What shall we say of the destruction of the MSS. in 830 pages, gathered by that glorious, liberal-hearted Christian priest, Bartolomé Las Casas (first bishop of Chiapas), which Ramesal put in the library of the Dominicans at Valladolid; and also "A General History of America," in three volumes, folio, in the library of the Count Villambrosa, in Madrid, where Sinelo saw it, as he affirms in his "Bibliotheca Occidentali," together with two volumes which he saw in the celebrated archives of Simaneas, which have been the sepulchre of so many precious manuscripts on America.

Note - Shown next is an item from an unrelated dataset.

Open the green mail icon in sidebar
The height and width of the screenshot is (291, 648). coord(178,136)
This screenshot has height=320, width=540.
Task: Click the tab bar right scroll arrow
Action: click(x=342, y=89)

Or what can ever compensate for the injustice done to that elegant scholar, Lorenzo Loturini Bennæducci, of Milan, whose eight years of industry and diligent research gave him numerous select and invaluable MSS. of the Aztecs; and whose museum of curiosities was only equaled by that of the learned Carlos de Siguenza y Gongora, and who, like him, through the excessive jealousy of the Spanish government, was stripped of all his literary estate, and sent to Spain, upon some pseudo religious charge, of which he was acquitted; but, sad to say, the force of fanaticism had swallowed up all his labors in his absence, and his mass of MSS. was gone forever. Such a gap made in these national records caused the skeptical Abbé Raynal to say, afterwards: " 'Nothing are we permitted to affirm, except that the Mexican empire was governed by Montezuma, at the time that the Spaniards landed on the Mexican coast"-to which the celebrated native Mexican priest, Abbe de Francesco Saverio Clavigero well replies, "Why not doubt the existence of Montezuma ?" If we are permitted to affirm this as ascertained by the testimony of the Spaniards who saw that king, we feel the attestation of the same Spaniards to a vast many other things belonging to the ancient history of Mexico, which were seen by them and confirmed by the depositions of the Indians themselves. Such particulars, therefore, may be affirmed as positively as the existence of Montezuma, or ought we also to entertain a doubt of that? If there is reason, however, to doubt all the ancient history of Mexico, the antiquity of most other nations would come in question, for it is not easy to find another nation, the events of which have been confirmed by a greater number of historians than those of the Mexicans, nor do we know that any people ever published so severe a law against false historians as that of the Acolhuas.